Why Azure Blob Storage?
Azure Blob Storage provides a reliable, scalable, and highly available service for storing large volumes of unstructured data. Whether you're looking to archive data, manage backups, or store logs, Azure Blob Storage is a versatile solution. Portable allows you to leverage this storage while converting and loading your data in Parquet format, making it optimal for analytics and querying.
Benefits of using Parquet
Parquet is a columnar storage format optimized for performance and efficiency when handling large datasets. By storing your data in Parquet format, you can:
Reduce storage costs: Parquet compresses data efficiently, reducing the size of your files.
Faster querying: Parquet allows for faster reads on specific columns without reading the entire dataset.
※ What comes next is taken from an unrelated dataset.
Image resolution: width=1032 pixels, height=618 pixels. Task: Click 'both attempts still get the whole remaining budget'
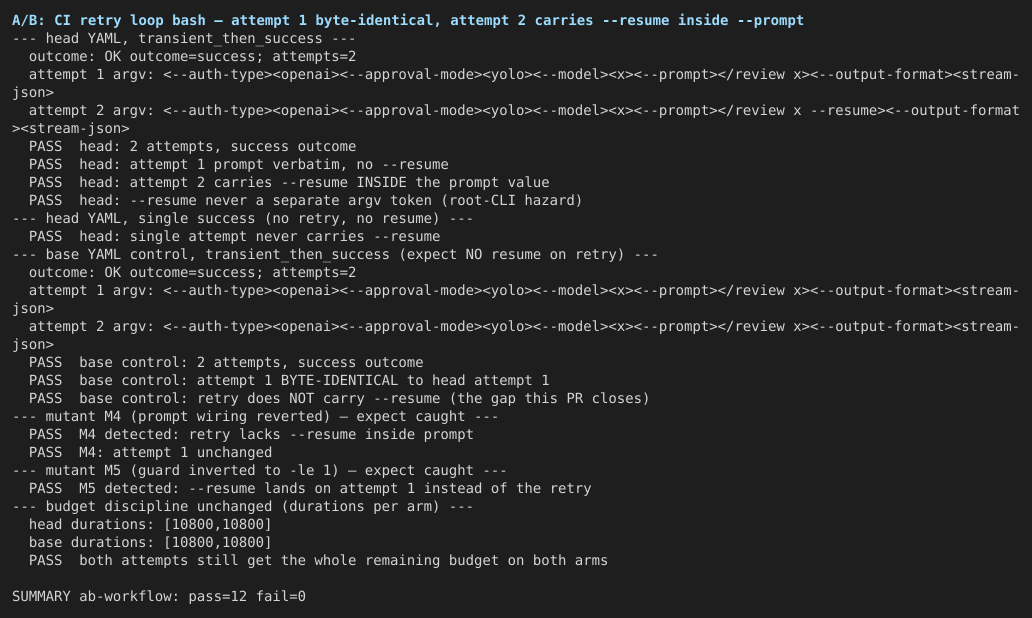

Compatibility: It’s compatible with popular data analytics engines like Azure Data Lake Analytics, Databricks, and Synapse.
Prerequisites
Before setting up Azure Blob Storage as a destination in Portable, ensure the following:
You have an active Azure account.
You have created a Blob Storage container.
You have your access key
Step 1: Create Your Azure Blob Storage Account and Container
If you haven’t done so already, set up your Azure Blob Storage account:
Navigate to Storage Accounts and expand Security + networking.
Click on Access Keys.
Collect Accoun name, container and key to use in portable configuring your destination
Step 2: Configure Azure Blob Storage as a Destination in Portable
Log in to your Portable dashboard.
Navigate to the Destinations tab and click Add Destination.
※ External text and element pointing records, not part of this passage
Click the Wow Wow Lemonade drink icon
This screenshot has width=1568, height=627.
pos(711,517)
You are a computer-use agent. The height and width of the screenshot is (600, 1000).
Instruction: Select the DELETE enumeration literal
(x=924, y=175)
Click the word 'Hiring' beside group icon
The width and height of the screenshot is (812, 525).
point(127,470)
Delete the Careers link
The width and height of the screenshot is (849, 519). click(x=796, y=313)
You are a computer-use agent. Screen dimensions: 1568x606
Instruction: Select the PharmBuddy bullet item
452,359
Select Azure Blob Storage from the list of available destinations.
Enter your Account Name, Account Key, Container Name, and Upload Path from your Azure Blob Storage setup.
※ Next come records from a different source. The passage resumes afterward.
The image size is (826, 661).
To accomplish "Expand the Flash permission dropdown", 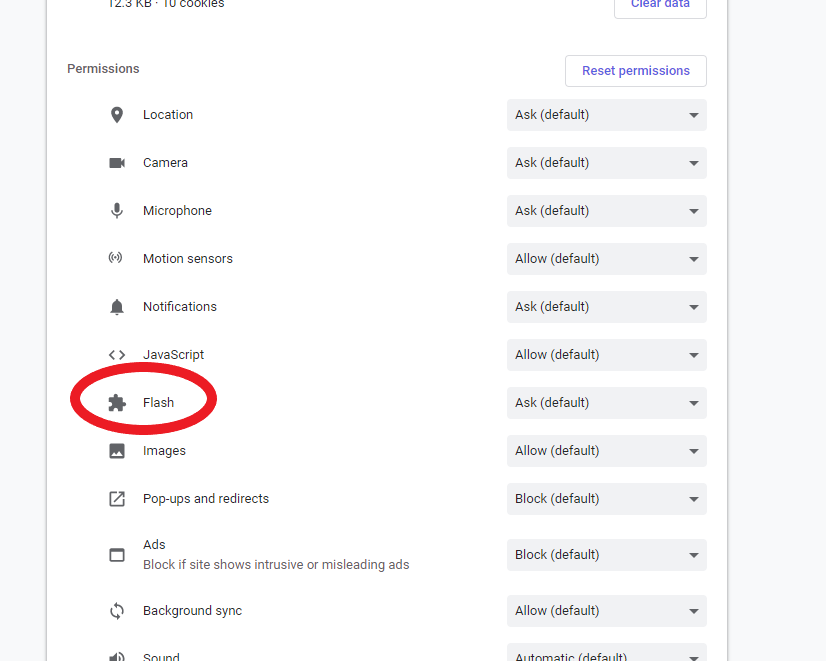I will click(x=606, y=403).
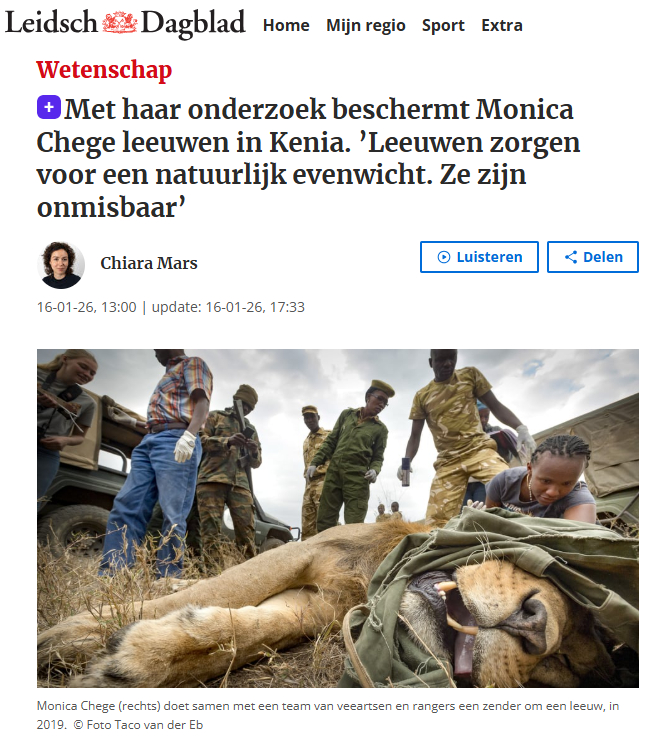Open the lion collaring article photo
This screenshot has height=739, width=649.
(x=338, y=518)
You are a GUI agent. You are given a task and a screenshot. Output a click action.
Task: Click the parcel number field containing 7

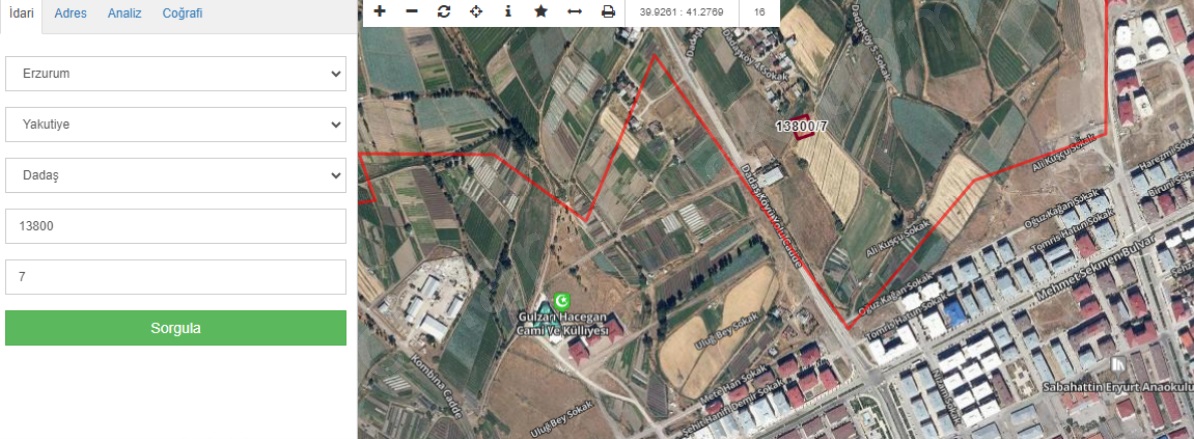[x=176, y=277]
Upload Path If specified, the necessary folders will be automatically created if they do not already exist to ensure successful file uploads.
You should be able to see now your configure destination in your destinations' list
Step 3: Create Your Workflow
With your Destination and your Source configured, you’re ready to start the data pipeline:
Go to your Portable Flows and create a new Flow selecting your created Azure Blob destination and your confugured Source.
On the flow destail page you now have several options to run your Flow such as manual, in specific frequency or cron. Select your prefer option and save and run the flow
Monitor the flow in Portable's recent runs tables to see the status of the data transfer.
Step 5: Verify Your Data in Azure Blob Storage
Once the workflow is complete, navigate to your Azure Blob Storage container:
In the Azure Portal, navigate to your storage account.
Go to Containers, select your container, and verify that your Parquet files have been uploaded.
Conclusion
By setting up Azure Blob Storage as a destination in Portable, you can efficiently export data in Parquet format for optimized storage and analysis. Azure Blob Storage is a scalable and secure solution, while Portable simplifies the process of integrating data across platforms. This configuration allows for seamless data workflows, helping you store, manage, and analyze large datasets with ease.